While I got along with a vast majority of my classmates, I was also never really a part of their groups. I didn’t get invited to their parties. I didn’t pose with them en masse for pics at dances. I didn’t get invited to all of the graduation parties. But we all signed each other’s yearbooks and wished each other well.
In college, I very quickly lost touch with the friends I’d spent time with in high school. I guess we just had different interests. I think mine were still the same, just easier to find, specifically music and musicians.
And then social media happened. I started adding people via MySpace. Our 10-year reunion was organized mainly on MySpace, right at the time we were also migrating to Facebook.
That reunion was odd. I remember trying to hang out with that group I had been so tight with in high school and it was just awkward. I spent a lot of time chatting with random other people and was told repeatedly that I hadn’t changed (in a good way). I also somehow got tasked with setting up the Facebook group for our class. And then despite not being an officer or anything like that, I ended up helping out with a lot of the 20th and 25th reunions. I didn’t make it to #20, though, and #25 was ruined by COVID. But had you asked me in high school if I ever thought I would be a part of that process, I would have laughed.
Now, let’s go back to those last few years. 2018 saw me hospitalized for a week right before my mother died, plus numerous other deaths and surgery. It was Facebook friends from high school who supported me the most, yet not from that original group. One drove two hours to pick me up at the state line to drive me the three hours to my mom at hospice and then drove the two hours back home from there. Others made sure we had food while we were at hospice and beyond. Still another, whom I had barely known back in the day, gifted us the memorial reception for my mother at the Panera he managed.
Throughout my COVID crap, it has been those random Facebook friends from high school who have been the most supportive. It is so strange to me in a lot of ways, but I am very grateful.
I even people I barely spoke to in high school who have sought me out to be Facebook friends. I am honestly closer to a lot of those people now than I ever was back then, and very rarely hear from those I was close to.
So that makes me think of those people who despised high school and don’t want to revisit it. If it was truly toxic, then no, stay away.

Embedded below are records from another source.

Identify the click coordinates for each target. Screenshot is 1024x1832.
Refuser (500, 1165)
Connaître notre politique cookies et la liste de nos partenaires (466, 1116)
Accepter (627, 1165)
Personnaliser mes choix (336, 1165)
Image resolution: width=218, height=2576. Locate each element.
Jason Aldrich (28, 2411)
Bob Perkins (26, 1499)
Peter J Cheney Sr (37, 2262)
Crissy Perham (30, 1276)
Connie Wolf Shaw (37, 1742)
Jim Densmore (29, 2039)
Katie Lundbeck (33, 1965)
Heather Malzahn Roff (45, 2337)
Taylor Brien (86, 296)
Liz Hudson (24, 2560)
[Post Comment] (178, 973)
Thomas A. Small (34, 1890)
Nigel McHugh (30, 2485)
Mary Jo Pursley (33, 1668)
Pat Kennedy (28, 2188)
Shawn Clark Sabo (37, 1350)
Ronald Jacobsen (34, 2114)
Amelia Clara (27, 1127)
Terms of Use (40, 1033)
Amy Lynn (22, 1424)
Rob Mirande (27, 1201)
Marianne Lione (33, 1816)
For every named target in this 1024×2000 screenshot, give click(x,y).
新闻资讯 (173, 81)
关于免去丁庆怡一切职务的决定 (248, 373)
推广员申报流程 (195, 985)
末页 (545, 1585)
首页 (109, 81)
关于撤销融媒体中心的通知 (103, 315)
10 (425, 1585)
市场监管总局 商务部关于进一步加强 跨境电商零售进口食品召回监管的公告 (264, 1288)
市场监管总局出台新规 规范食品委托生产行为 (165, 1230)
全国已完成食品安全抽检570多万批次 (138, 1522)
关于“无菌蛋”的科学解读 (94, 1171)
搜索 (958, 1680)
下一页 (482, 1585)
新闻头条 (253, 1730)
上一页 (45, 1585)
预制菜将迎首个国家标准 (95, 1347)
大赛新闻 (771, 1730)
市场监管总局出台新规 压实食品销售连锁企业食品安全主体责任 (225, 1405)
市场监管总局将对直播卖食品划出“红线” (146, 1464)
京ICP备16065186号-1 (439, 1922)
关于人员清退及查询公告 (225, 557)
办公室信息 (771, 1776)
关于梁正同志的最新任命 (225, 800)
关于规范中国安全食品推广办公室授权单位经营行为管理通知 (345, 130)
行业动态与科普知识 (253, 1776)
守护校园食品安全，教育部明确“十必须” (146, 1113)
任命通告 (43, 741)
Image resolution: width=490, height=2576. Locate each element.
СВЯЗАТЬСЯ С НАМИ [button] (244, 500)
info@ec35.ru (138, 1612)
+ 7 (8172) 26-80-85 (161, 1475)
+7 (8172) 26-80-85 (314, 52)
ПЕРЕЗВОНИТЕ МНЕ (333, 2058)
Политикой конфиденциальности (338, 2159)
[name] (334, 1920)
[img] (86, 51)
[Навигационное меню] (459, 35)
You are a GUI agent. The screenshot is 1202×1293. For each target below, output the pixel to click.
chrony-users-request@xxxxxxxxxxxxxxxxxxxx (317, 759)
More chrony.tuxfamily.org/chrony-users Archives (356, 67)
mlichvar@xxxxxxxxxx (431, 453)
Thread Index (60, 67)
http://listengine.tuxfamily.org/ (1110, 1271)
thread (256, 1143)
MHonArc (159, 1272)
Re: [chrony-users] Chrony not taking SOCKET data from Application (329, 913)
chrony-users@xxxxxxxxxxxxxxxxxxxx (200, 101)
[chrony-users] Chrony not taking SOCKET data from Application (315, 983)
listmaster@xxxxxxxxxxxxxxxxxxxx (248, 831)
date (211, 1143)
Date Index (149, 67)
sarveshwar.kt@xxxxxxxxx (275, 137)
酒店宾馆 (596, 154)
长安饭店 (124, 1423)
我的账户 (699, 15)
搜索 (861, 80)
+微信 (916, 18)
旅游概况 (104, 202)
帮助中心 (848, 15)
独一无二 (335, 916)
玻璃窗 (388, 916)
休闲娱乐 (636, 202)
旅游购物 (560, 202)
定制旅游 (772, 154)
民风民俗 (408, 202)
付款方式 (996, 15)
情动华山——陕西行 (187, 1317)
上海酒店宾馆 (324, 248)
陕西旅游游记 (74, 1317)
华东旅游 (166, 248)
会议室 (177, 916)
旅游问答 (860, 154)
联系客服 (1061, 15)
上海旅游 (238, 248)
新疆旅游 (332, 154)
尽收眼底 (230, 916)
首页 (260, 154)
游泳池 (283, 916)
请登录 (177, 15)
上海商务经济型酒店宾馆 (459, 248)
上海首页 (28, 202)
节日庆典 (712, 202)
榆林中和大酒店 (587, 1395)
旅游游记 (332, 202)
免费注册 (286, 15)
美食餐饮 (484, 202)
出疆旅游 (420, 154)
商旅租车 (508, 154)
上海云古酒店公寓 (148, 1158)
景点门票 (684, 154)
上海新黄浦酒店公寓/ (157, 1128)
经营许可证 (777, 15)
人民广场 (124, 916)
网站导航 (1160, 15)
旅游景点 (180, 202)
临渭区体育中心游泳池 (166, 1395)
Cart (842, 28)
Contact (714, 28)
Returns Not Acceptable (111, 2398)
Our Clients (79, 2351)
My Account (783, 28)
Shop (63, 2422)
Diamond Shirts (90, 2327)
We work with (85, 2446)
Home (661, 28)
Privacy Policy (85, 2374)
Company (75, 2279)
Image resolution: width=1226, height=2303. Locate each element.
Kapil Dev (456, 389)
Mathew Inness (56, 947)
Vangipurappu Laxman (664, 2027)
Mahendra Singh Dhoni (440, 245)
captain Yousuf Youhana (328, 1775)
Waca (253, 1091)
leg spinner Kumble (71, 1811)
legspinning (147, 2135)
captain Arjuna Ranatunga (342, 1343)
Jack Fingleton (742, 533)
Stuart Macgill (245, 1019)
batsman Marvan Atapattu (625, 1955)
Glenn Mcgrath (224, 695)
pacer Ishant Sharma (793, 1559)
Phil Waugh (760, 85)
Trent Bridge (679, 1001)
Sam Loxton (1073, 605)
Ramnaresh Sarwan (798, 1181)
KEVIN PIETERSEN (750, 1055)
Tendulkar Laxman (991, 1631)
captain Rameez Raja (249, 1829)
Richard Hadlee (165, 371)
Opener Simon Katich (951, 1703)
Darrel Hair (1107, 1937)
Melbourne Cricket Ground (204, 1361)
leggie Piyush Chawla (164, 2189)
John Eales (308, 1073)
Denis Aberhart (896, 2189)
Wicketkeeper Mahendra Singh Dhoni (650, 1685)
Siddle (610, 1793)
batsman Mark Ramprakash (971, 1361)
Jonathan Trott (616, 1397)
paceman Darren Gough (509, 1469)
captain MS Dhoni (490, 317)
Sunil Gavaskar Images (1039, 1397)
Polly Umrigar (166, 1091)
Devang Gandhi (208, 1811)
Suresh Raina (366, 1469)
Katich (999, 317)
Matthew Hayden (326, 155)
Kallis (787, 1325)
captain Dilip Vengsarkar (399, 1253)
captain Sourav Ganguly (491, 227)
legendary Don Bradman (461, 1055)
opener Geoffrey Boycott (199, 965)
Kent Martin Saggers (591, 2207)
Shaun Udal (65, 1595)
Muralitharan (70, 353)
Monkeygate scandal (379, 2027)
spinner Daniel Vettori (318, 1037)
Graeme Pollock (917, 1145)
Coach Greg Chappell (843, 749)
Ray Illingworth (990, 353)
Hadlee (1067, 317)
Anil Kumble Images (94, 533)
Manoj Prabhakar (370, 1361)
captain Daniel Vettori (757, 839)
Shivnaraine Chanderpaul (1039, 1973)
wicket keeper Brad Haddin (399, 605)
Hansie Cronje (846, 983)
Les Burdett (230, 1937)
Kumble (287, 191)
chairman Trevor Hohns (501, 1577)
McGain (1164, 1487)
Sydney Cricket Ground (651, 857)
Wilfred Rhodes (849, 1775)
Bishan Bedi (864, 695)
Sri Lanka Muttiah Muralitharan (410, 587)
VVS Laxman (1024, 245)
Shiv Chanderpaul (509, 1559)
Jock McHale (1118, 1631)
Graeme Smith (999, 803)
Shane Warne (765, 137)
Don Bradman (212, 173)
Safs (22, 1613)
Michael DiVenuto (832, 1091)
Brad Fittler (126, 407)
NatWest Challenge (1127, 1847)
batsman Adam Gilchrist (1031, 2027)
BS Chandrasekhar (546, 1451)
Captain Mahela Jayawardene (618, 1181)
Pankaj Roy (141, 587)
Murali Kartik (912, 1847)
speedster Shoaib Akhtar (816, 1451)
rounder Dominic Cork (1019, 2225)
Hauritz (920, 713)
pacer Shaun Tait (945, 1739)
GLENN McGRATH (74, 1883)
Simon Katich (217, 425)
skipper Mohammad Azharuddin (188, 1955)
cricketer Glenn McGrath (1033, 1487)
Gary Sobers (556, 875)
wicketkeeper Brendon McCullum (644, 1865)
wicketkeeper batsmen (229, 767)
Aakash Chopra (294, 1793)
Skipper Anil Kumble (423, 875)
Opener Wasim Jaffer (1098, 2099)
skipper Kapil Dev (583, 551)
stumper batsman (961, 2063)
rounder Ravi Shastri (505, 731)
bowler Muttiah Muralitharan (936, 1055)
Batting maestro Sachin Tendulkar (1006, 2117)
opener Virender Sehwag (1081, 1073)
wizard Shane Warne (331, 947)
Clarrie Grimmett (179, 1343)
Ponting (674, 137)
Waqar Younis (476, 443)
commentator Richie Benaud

But I also wonder how many were actually liked and appreciated more than they realized, and because teenagers are stupid, they never got to see those positives? I know I am still floored by some memories that people have shared. At the same time, I have shared some of my random memories with others and they are surprised (and hopefully pleased) by those random things I remember.
I do believe that different people are brought into our lives for different reasons and seasons. I seem to have an ever-evolving rotation. I has just been interesting to reflect on lately.